Yeah fair enough, so they were.

> It's rather obvious that unless companies constantly reinvent themselves that the new tech will replace old methods.

It's obvious in theory/hindsight, but not so much in the real world, as it's impossible to predict exactly what the next important thing will look like - which is why it's pretty much always a new upstart that invents it rather than an incumbent.

> His question was directed toward the possibility of someone coming in and taking over search as it is today. Which i'm curious of other opinion on this question as well, because frankly I think unless a radical innovation happens in the field, that modern day search is going to be forever relegated to google.

Well, for what it's worth, and if it isn't already clear from my previous comments, I'm pretty sure Google will always dominate search-as-we-know-it, but that's not that big a deal, because search-as-we-know-it won't always be as important as it is now.
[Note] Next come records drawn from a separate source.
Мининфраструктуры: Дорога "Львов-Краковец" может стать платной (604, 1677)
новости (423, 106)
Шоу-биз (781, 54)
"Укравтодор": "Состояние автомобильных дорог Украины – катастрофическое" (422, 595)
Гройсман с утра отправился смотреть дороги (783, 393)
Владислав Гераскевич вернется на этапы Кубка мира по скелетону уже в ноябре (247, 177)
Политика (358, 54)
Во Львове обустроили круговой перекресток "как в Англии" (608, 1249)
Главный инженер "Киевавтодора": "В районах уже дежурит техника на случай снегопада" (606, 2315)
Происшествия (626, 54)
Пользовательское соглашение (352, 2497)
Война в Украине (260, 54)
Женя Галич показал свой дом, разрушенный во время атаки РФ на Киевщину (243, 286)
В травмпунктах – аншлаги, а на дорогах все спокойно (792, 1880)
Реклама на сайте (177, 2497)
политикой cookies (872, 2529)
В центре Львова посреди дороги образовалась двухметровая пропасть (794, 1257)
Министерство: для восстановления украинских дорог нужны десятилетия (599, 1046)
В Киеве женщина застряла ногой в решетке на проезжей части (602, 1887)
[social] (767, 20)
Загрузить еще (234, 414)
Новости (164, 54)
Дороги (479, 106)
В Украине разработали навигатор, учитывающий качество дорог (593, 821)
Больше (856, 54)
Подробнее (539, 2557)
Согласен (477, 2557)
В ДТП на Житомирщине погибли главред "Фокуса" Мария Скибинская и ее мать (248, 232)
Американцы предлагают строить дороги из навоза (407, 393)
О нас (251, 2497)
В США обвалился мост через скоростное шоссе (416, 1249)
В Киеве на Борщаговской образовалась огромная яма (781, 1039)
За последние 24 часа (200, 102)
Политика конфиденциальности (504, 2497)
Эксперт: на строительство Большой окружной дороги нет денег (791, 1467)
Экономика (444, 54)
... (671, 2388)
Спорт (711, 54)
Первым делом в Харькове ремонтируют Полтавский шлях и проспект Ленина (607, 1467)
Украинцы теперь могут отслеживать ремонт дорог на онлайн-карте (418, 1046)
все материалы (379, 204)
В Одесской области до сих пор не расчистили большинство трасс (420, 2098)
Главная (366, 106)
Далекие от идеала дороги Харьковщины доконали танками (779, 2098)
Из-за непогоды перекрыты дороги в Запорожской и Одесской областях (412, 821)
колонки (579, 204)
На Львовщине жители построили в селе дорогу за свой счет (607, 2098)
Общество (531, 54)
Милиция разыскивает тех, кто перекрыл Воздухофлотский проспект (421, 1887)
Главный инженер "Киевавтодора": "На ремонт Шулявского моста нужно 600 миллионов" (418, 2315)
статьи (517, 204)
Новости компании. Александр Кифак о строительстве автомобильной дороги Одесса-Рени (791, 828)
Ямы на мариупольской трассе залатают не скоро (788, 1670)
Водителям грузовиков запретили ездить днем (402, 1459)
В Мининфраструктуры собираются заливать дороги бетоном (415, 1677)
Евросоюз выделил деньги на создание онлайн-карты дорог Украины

just because windows remains the king of desktop, it doesnt mean that change hasn't affected them... in this case, the desktop is becoming less and less relavent. it is new platforms that are rendering windows less important. android, ios, alexa, google home - computing is moving away from the desktop.

similarly, google's near-monopoly in search, is not really threatened by other pure-play search engines, but rather out of left field: facebook and amazon. google may very well be the dominant search engine in a decade or two, but search may not matter as much as it did in the last decade because other platforms rise in prominence.


Depends on your social circle.


Stats don't lie. What is the market share of macOS and Linux?

I use macOS myself and I can't live without it, but that does not at all reflect the big picture.


Lies, damned lies, and statistics. What market are we talking about? My family hasn't bought a Windows machine since 2001.


Yes, but the desktop became irrelevant. They might as well be the king of England. They remained king and the rest of the world changed around them.


Very rarely ever directly though. When Google became the number 1 search engine nobody else actually wanted to be the number 1 search engine - they wanted to be the "home page of the web".


DuckDuckGo uses more than 400 sources: https://duck.co/help/results/sources


Actual list of sources: https://duck.co/ia

But these "sources" power the instant answers, and not the main search results.


It's going to take a couple of years for it to be realistically usable day to day, but I have some faith in the distributed search. http://yacy.net/en/index.html

In a long run, but only is personal storage going to allow this easily, but our searches are usually pretty limited in scope. I could resolve ~90% of my queries with indexes of SO, cooking websites, very limited number of blogs, documentation of standard libraries of a few languages. This would even fit on my phone right now.


What I miss about Yahoo! in the early days was explorability. Many sites were categorized. You could browse a category or find a site you liked and explore from there.


Yes, definitely feasible, but challenging.

Some ideas: a) Focus on a niche, like the best search experience for hackers, or best search experience on mobile for high school students, etc.

b) Do content-based ranking, ie. figure out the good-ness of a website based on an automated analysis of what it's about, instead of depending on the link-graph that powers PageRank.


> Are there other alternatives besides DDG, StartPage, Yandex and Bing?

StartPage is just anonymized Google results and DDG is an anonymized mashup of Bing, Yandex, and other sources.


It's possible but the volume investment required makes it unlikely. The resource requirements to create a quality scrape/search engine are pretty extensive.